Jujur saja saya akhirnya takut juga dong. Kalo gak takut itu gak waras juga dan saya masih manusia. Ada korban meninggal dunia dan luka-luka karena teror bom. Ya kalo para pejabat pemerintah bisa saja bilang tidak perlu takut pada teror bom karena mereka menikmati pengawalan ketat aparat sepanjang hari. Nah kalo rakyat kecil siapa yang mengawal mereka. Sementara ada teror bom pemerintah bisa tidak tahu. Apa kerja intelejen pemerintah? Kok bisa tidak tahu ada teror bom.

Baru setelah kejadian pemerintah menyatakan konsen dan perhatian serta melakukan penjagaan. Sudah jatuh korban pak pemerintah, jangan hanya seremonial di depan media seolah menjaga rakyat. Coba rasakan kedukaan yang menyelimuti keluarga korban teror bom. Coba rasakan ketakutan dan kesakitan luka-luka korban teror bom.

Sudah terlambatlah sekarang jaga-jaga dan sibuk. Sebelum terjadi bom meledak kemana dan apa saja kerja kalian? Kok berseru-seru jangan takut. Tapi kalian kerja apa? Kalo kami tidak takut itu hanya menghibur diri sendiri di tengah ketiadaan negara menjaga rakyat.
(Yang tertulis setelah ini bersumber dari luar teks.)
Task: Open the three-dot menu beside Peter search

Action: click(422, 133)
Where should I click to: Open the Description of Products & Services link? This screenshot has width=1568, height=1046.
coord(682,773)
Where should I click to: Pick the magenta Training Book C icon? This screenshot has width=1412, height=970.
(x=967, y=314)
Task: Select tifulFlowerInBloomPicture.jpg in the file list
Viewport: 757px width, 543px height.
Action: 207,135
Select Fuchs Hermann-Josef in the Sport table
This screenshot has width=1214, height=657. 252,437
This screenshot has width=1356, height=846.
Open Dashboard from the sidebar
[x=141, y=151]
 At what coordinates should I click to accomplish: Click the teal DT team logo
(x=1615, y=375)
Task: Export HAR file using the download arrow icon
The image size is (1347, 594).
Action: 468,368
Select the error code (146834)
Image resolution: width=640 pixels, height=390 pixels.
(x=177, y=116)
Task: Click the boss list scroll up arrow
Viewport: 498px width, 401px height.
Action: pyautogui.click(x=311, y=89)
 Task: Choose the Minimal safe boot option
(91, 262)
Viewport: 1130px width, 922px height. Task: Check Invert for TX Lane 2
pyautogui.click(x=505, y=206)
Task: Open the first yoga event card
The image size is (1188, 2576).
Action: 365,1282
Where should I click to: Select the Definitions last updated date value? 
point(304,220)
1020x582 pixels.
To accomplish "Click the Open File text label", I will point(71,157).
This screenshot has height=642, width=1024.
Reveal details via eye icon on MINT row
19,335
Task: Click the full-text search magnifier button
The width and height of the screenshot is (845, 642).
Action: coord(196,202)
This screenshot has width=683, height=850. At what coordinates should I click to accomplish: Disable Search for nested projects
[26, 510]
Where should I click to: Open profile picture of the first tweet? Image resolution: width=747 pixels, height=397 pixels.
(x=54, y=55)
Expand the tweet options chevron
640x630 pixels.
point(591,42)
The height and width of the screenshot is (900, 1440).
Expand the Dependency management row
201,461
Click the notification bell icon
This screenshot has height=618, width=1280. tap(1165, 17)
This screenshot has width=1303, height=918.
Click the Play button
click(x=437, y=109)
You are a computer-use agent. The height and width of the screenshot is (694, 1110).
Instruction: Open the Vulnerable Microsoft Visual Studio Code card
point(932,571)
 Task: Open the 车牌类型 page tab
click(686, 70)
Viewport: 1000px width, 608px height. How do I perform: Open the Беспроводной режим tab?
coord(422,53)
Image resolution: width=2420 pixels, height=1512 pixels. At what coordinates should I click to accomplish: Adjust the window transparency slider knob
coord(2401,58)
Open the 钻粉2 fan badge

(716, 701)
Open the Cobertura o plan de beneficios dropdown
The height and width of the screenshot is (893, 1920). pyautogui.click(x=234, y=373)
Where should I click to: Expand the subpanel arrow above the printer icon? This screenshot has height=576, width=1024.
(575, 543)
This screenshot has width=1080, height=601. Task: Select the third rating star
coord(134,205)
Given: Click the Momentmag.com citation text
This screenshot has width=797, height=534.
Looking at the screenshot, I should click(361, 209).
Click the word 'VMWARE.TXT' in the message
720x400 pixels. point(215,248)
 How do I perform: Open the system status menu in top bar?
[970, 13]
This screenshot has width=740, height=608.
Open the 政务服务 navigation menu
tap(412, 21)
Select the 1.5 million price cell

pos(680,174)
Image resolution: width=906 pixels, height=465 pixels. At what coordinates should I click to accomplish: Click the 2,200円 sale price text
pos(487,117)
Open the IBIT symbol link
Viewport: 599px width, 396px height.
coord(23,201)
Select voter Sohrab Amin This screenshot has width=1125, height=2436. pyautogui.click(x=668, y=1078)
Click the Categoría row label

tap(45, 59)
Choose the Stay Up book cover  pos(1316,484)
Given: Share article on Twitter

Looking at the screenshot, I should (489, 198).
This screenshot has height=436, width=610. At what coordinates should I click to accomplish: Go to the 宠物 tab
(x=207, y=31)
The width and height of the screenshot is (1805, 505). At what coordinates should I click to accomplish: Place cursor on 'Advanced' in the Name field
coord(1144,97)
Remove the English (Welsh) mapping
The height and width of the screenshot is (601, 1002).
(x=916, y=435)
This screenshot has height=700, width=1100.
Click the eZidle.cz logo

Sekali lagi jika kita terlalu mudah sering menyatakan tidak takut berarti kita permisif atas kelalaian, lemahnya kinerja pemerintah dan berulangnya teror bom. Jangan takut mengatakan bahwa kita takut karena kita masih manusia. Mari pemerintah agar berfungsi secara baik memberikan rasa aman kepada rakyatnya sendiri. Memberi rasa aman adalah tanggung jawab negara dan jangan dibebankan pada rakyat.